Di Tengah Krisis Cedera, Rangers Bangkit lewat Penalti Shankland atas Jagiellonia

Rangers memperoleh respons yang dibutuhkan di tengah masalah cedera dengan mengalahkan Jagiellonia Bialystok 1-0 di Ibrox. Penalti Lawrence Shankland sebelum turun minum membuat agregat putaran ketiga kualifikasi Liga Europa menjadi 2-2.

Kemenangan tipis itu hadir ketika Rangers membutuhkan pemulihan kepercayaan diri setelah hasil yang tidak memuaskan. Tim Derek McInnes sebelumnya kalah 1-2 dari Hibs di kompetisi domestik dan takluk dengan skor sama pada leg pertama di Polandia.

Daftar Cedera Membatasi Pilihan

McInnes harus menghadapi keterbatasan personel menjelang duel penting tersebut. Youssef Chermiti mengalami cedera ACL dan dijadwalkan menjalani operasi di London.

Tuur Rommens dipastikan absen hingga delapan minggu. Ben Godfrey juga sudah lebih dahulu berada dalam perawatan.

McInnes menyatakan kepada BBC bahwa kabar cedera Chermiti sangat mengecewakan bagi klub. Ia tetap memandang kemenangan sebagai momentum yang harus dicari Rangers untuk memulihkan keyakinan skuad dan pendukung.

Rangers turut memproses upaya mendatangkan winger PSV, Couhaib Driouech. Langkah tersebut muncul saat kebutuhan terhadap pilihan pemain bertambah besar.

Ibrox Menjadi Penopang

Atmosfer Stadion Ibrox menjadi modal yang ditekankan McInnes sebelum pertandingan. Dukungan penuh suporter dinilai penting, terutama karena banyak pemain baru masih membangun ikatan dengan tim.

Rangers mengambil inisiatif sejak awal laga dengan mencoba menguasai permainan. Jagiellonia bertahan disiplin melalui blok rapat dan berusaha membatasi celah bagi tuan rumah.

Tekanan itu akhirnya menghasilkan hadiah penalti pada babak pertama. Shankland menjalankan tugasnya dari titik putih untuk mencetak satu-satunya gol pertandingan.

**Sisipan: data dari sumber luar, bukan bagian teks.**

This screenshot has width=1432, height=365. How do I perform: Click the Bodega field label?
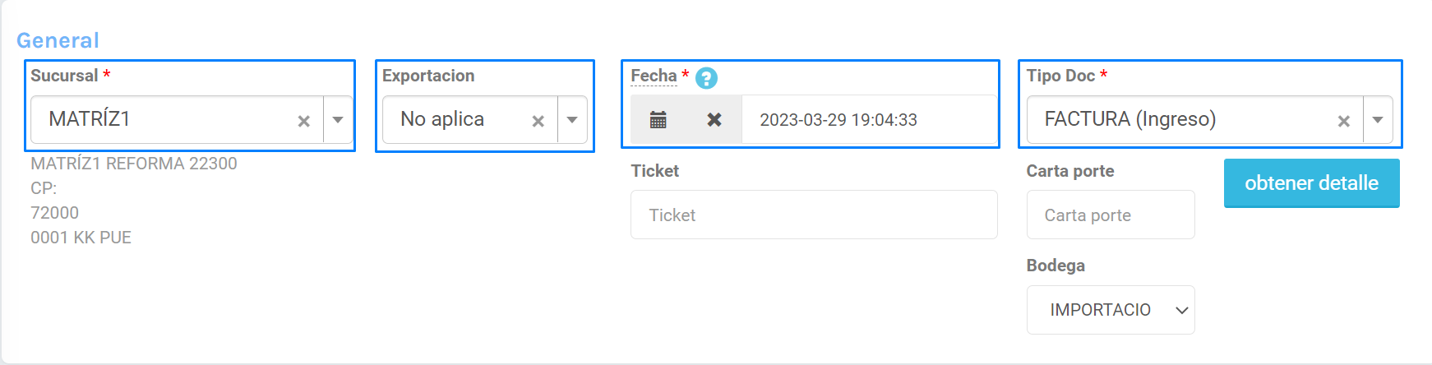1056,266

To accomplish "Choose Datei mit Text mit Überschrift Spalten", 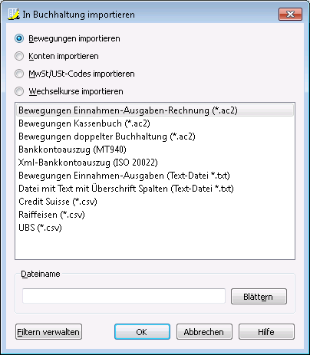I will (x=155, y=189).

AspekPertemuan di PolandiaPertemuan di Glasgow
SkorJagiellonia 2-1 RangersRangers 1-0 Jagiellonia
Gol RangersTidak disebutkanLawrence Shankland, penalti
Agregat setelah lagaRangers tertinggal2-2

Perubahan Pendekatan Rangers

McInnes sebelumnya meminta pemainnya agar tidak bermain terlalu aman saat memegang bola. Ia menginginkan tempo yang lebih tinggi, lebih banyak pemain masuk kotak penalti, serta keberanian mengambil risiko yang tetap terukur.

Evaluasi video dari leg pertama dilakukan untuk membenahi pergerakan tim, baik ketika membawa bola maupun tanpa bola. Pelatih berusia 55 tahun itu juga menyoroti kesalahan Rangers sendiri yang berperan dalam terciptanya gol Jagiellonia di Polandia.

Counter-press menjadi bagian penting dari rencana permainan karena lawan mampu melancarkan serangan balik cepat. Rangers dituntut tetap menjaga struktur ketika menyerang agar tidak memberikan ruang kepada pemain Jagiellonia.

McInnes melihat peningkatan tempo pada babak kedua, terutama dari pergerakan pemain dan penciptaan peluang. Meski demikian, ia mengingatkan bahwa keberanian menyerang harus tetap diimbangi disiplin saat bertahan.

Agregat 2-2 membuat perjuangan Rangers di kualifikasi Liga Europa tetap terbuka. Iberia 1999 dari Georgia disebut sebagai calon lawan yang telah menanti di babak play-off.

Bagi Rangers, gol Shankland bernilai lebih dari sekadar kemenangan kandang. Hasil itu memberi landasan mental di tengah tekanan hasil dan absennya sejumlah pemain penting.